In closing this discussion, Mark Oyaas suggested that there might be some confusion about the idea of advocating for something versus gathering facts. He compared it to the issue with the reconfiguration of the bike lanes, where the City claimed that First Avenue was the major artery for bike commuting in downtown Minneapolis, which with specific data turned out to be patently false. Eventually the City agreed to revert to having the parking lanes near the curb. Mark clarified that what the Task Force is recommending is finding a baseline of facts rather than dealing with the parking problem anecdotally. It is not recommending advocating for anything in particular – district parking, reconfiguring meters, changing permitting – at this point in time.

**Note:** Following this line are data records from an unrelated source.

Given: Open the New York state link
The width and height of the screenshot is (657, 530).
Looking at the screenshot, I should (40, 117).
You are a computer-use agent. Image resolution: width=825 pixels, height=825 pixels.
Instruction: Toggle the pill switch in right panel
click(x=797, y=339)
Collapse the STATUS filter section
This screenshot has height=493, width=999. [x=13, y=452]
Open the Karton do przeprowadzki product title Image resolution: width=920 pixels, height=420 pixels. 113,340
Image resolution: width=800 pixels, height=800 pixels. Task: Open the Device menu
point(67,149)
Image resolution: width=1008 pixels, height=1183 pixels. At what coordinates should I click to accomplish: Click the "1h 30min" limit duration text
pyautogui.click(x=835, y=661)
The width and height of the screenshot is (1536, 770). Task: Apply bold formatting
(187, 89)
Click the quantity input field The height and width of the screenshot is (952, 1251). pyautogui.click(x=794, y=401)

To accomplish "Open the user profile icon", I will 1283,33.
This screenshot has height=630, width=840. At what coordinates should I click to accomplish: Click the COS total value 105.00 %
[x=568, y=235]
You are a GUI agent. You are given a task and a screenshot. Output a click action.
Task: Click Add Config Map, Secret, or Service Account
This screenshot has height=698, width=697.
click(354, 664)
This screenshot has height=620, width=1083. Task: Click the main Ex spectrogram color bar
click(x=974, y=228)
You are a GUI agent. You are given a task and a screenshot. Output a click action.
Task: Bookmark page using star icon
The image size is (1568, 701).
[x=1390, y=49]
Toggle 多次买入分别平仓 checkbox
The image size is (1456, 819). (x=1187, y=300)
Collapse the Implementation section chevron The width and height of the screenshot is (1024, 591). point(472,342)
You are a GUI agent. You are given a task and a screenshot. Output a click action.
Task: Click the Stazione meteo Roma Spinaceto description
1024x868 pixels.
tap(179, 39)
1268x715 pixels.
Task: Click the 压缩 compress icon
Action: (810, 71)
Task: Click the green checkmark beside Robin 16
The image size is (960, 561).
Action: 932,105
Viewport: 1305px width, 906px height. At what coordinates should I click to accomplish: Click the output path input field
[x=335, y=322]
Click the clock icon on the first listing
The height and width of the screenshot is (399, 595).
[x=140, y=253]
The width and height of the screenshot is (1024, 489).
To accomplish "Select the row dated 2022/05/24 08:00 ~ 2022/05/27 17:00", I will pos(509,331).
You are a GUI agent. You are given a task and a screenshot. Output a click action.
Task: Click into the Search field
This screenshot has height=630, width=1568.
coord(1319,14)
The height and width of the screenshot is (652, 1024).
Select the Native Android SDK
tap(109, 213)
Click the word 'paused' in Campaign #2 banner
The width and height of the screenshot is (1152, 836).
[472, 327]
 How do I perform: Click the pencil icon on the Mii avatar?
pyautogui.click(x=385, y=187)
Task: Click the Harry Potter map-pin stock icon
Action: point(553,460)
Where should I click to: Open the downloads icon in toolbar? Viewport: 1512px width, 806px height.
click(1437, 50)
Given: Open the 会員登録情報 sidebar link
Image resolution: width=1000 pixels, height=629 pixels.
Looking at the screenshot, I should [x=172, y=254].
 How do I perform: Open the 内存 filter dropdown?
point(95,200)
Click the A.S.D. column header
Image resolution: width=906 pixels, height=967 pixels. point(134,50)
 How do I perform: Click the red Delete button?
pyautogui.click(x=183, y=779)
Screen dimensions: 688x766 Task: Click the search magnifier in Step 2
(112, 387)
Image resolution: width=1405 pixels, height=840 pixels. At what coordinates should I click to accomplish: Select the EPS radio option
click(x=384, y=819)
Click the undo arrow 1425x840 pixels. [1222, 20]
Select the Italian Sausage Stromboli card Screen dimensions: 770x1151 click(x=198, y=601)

Nick invited 2020 Partners members to send their ideas and comments on this issue and others to Marsha Wagner (marsha@castlevisions.com), who will compile them for the Parking Task Force and for consideration by the Steering Committee in creating the 2017 Work Plan.

3. Welcome new Sponsor Mayo Clinic
Nick welcomed and thanked Mayo Clinic, represented by Erin Sexton, its Director of State Government Relations, for its support of The 2020 Partners. Erin said that Mayo Clinic looks forward to engaging with The 2020 Partners in making this a great neighborhood. Mayo Clinic’s logo has been added to our website.

4. Welcome to the Neighborhood Hewing Hotel
Nick introduced Jenai Sele, Director of Sales with the Hewing Hotel (300 Washington Avenue North), and thanked her for the swag bags of local products she provided for everyone in attendance. Jenai invited us to visit Tullibee, its restaurant and bar that pays tribute to the area’s strong Scandinavian roots with a focus on locally sourced food and beverage. Executive Chef Grae Nonas has been a recent James Beard award nominee and finalist, and in 2015 was named Food & Wine Magazine’s Best New Chef.

The hotel has 124 rooms, 14 of which are suites. It was originally built in 1897, and they retained most of the original brick and timber throughout the building. ESG was the designer. The guest rooms have furniture from Blu Dot and throws from Faribault, both local companies. Later this month they will open a rooftop bar, lounge, sauna for 25, and small pool that will be converted to a hot tub during the winter. The rooftop area will be open to the public.

5. Heywood Campus Projects Update – Robert Rimstad and Cathy Nordin, Project Managers, Metro Transit [PPT]

Cathy began by stating that Metro Transit’s Master Plan looked at the growth of the organization, integration into the neighborhood, and operation needs. Two major projects came out of the Master Plan. Cathy said the police building, which will be attached to the existing office building, is 60,000 square feet on four floors. It is used as a home base for officers, most of whom are deployed on foot to light rail and other areas downtown. The bus/squad entrance/exit will be widened to three lanes. The main entrance will be moved to Sixth Avenue North, and the building and landscaping will be on street level instead of below grade. The exterior will be dark gray metal panels.

Robert reported that the new Minneapolis bus garage, located northwest of the existing Heywood Bus Garage, will have storage space for more than 200 buses. They will do basic maintenance and minor repairs at this facility, which serves as a home base for buses and drivers. There will be two levels, with employee parking on the first level and bus parking and maintenance on the second level. Preliminary design renderings show the street entrance and car parking entrance along Tenth Avenue to enhance that corridor and entrance to the  North Loop. The main level of the bus garage will have bus parking in the middle, maintenance on the south side, and operations on the east side. The bus pull in/pull out will be on Eleventh Avenue. Two future additions are planned for the west side when funding becomes available. The façade facing North Seventh Street will offer views of the interior and with 24/7 operations will shed illumination outside of the building at night.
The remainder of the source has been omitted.